Stages of Respiration
Glycolysis, the Krebs Cycle and the Electron Transfer Chain.
Glycolysis
Occurs in the cytoplasm and is the anaerobic process where glucose is split in a series of steps involving the energy from 2 ATP molecules. Each glucose molecule is converted into 2 pyruvic acid molecules with an overall gain of 2 ATP molecules. If there is no oxygen present then the pyruvic acid is converted into lactic acid in animals and ethyl alcohol in plants. If oxygen is present then the pyruvic acid and the oxygen enter the mitochondria where it is broken down completely to CO2, water and 32 molecules of ATP by the Krebs (citric acid) Cycle and the electron transfer chain. The oxygen removes the hydrogen released by the Krebs Cycle.
Respiration | |
Glycolysis | Splitting of glucose |
Occurs in the cytoplasm | |
Anaerobic process | |
Involves the energy from 2 ATP molecules | |
Each glucose molecule is converted into 2 pyruvic acid molecules | |
There is a gain of 2 ATP molecules | |
No Oxygen | Pyruvic acid is converted into lactic acid or ethyl alcohol and CO2 |
Oxgen | Aerobic respiration |
Pyruvic acid and oxygen enter the mitochondria | |
Inner membrane is permeable to ions so an electrochemical gradient is established | |
This membrane contains the enzymes responsible for ATP | |
The matrix contains ribosomes, DNA and enzymes which assist respiration | |
The pyruvic acid is broken down completely into CO2, water and 34 molecules of ATP by the krebs cycle and electron transfer chain | |
The oxygen removes the hydrogen released by the Kreb cycle |
Acetyl CoA
Converted fats and amino acids which are used as energy sources for respiration and enter the Krebs Cycle.
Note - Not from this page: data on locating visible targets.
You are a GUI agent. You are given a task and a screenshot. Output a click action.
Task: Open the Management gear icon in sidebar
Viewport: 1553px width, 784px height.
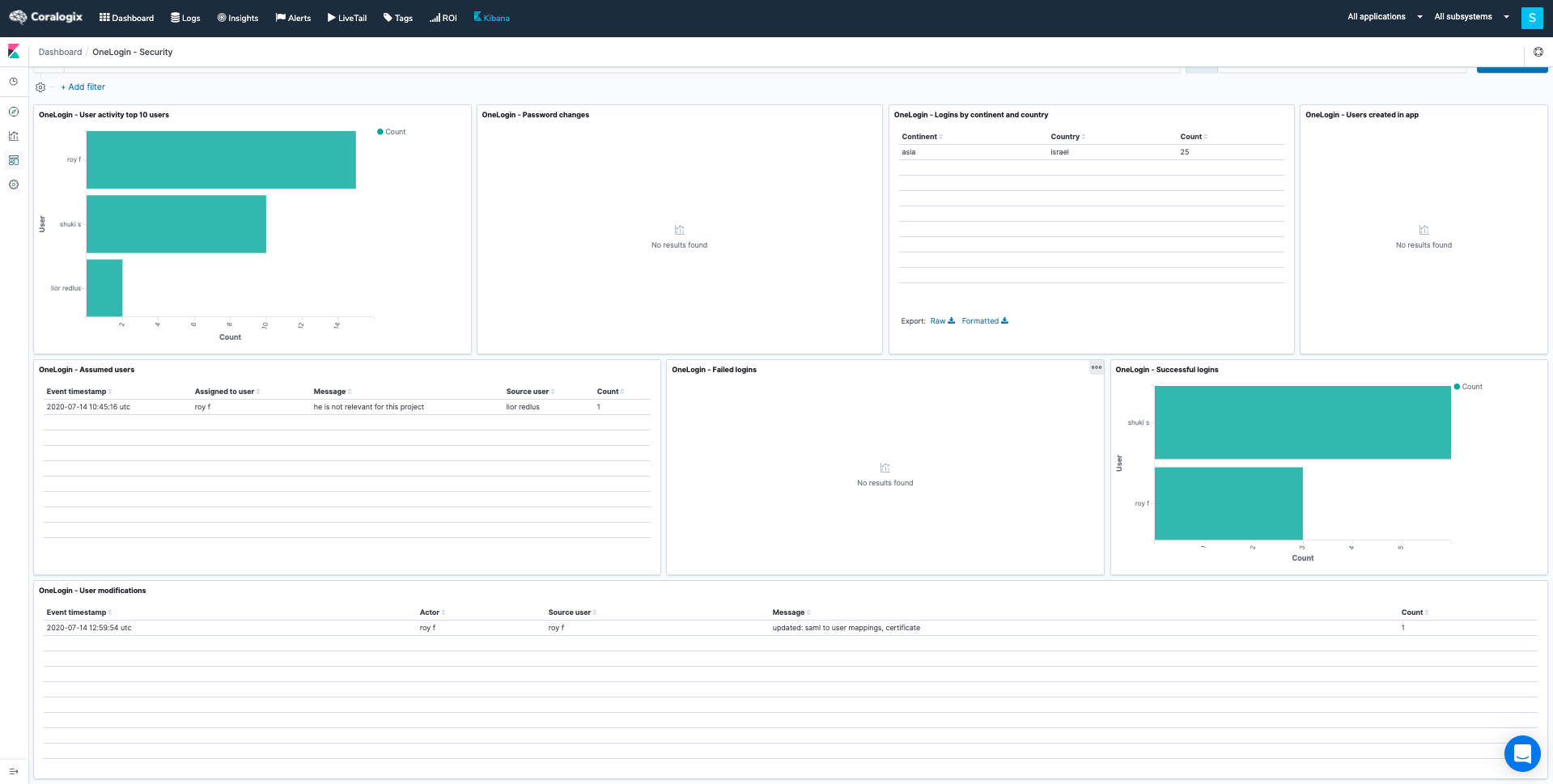click(x=14, y=184)
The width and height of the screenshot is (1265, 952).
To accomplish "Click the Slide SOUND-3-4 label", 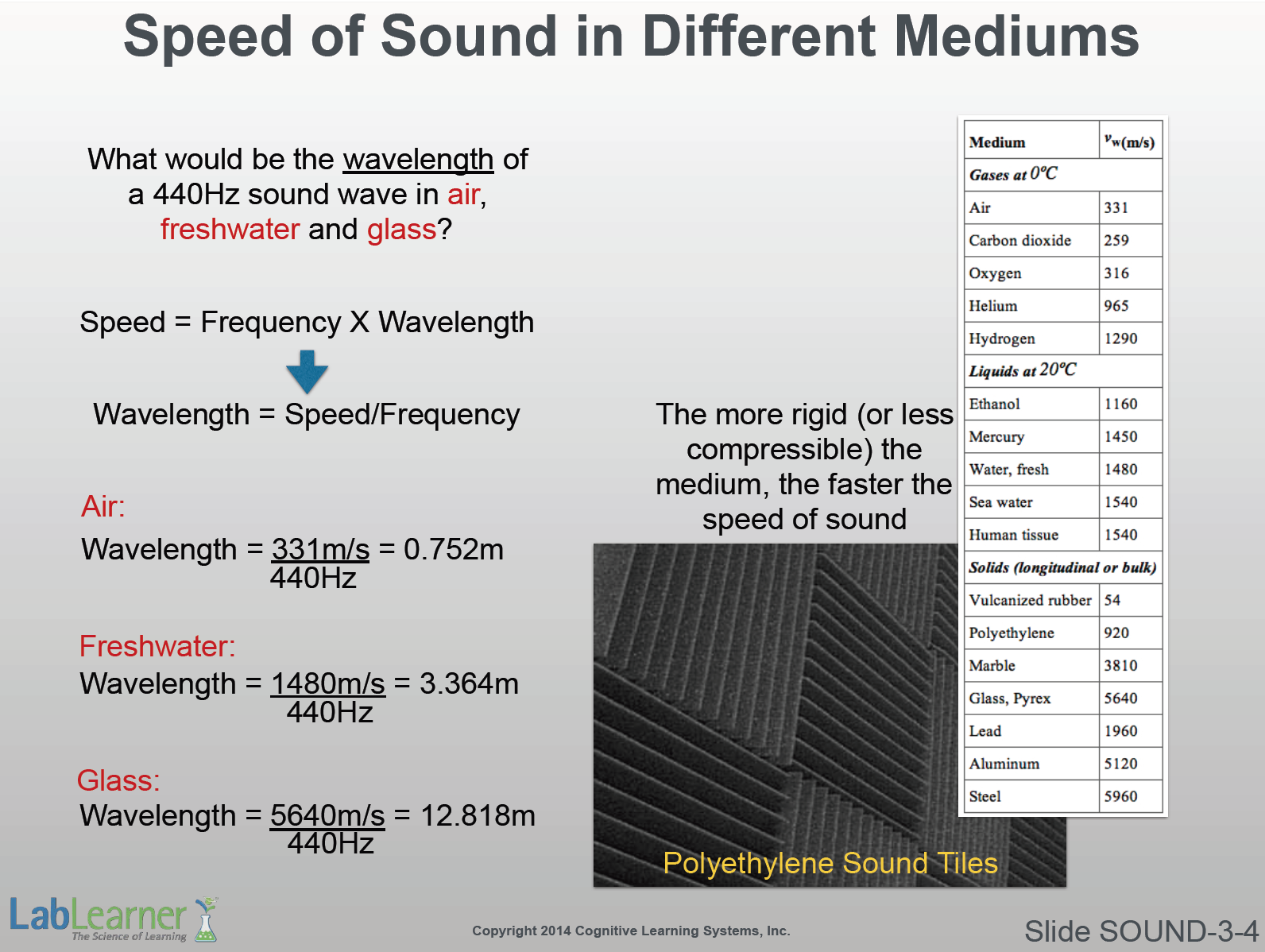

Fats are broken down for respiration when there is no more glycogen (in animals) or starch (in plants) available to convert into glucose. When the organism’s fat reserves are depleted, it will convert proteins.
Aerobic Respiration | |
Glycolysis | 6-C glucose molecule is converted into 2 3-C pyruvic acid molecules |
4 ATP molecules are formed = 2 ATP net gain | |
4 hyrogen ions and 8 electrons transfer to co-enzyme NAD+ = 2 NADPH plus 2 hydrogen ions | |
Each pyrivic acid molecule is converted to acetyl CoA | |
This process creates 4 more molecules of NADPH | |
The acetyl CoA enters the Krebs Cycle | |
Krebs Cycle | Formation of citric (6-C) acid by the combination of acetyl CoA with 4-C acid |
It is then broken down to produce 8 Hydrogen atoms which form: | |
6 NADPH | |
1 FADH2 | |
1 ATP | |
2 CO2 | |
Orginal 4-C acid for each acetyl CoA | |
2 of these molecules are formed as a result of the breakdown of 1 glucose molecule | |
Krebs cycle output: | |
12 NADPH | |
2 FADH2 | |
4 CO2 | |
Altogether 6 H2O molecules are used in this reaction | |
Electron Transfer Chain | 24 Hydrogen electrons (4 from glycolysis, 4 from the formation of acetyl CoA and 16 from the Krebs Cycle and used in NADH and FADH2) are used in the electron transfer chain |
12 pairs of electrons are transferred from these molecules (NADH & FADH2) to a co-enzyme chain | |
12 pairs of hydrogen ions (H+) are released | |
The electrons which have a high energy potential release bundles of energy as they pass from 1 co-enzyme to the next | |
This energy converts 32 ADP + 32 P to 32 ATP molecules | |
The low energy electrons join with hydrogen ions and oxygen to form 12 water molecules at the end of the chain |
Anaerobic Respiration
Some organisms derive sufficient energy by this process, such as complete anaerobes which never require oxygen or partial anaerobes which thrive in oxygen but can survive without it. There is a net gain of 2ATP and lactic acid (in animals) or ethyl alcohol and CO2 (in plants and fungi).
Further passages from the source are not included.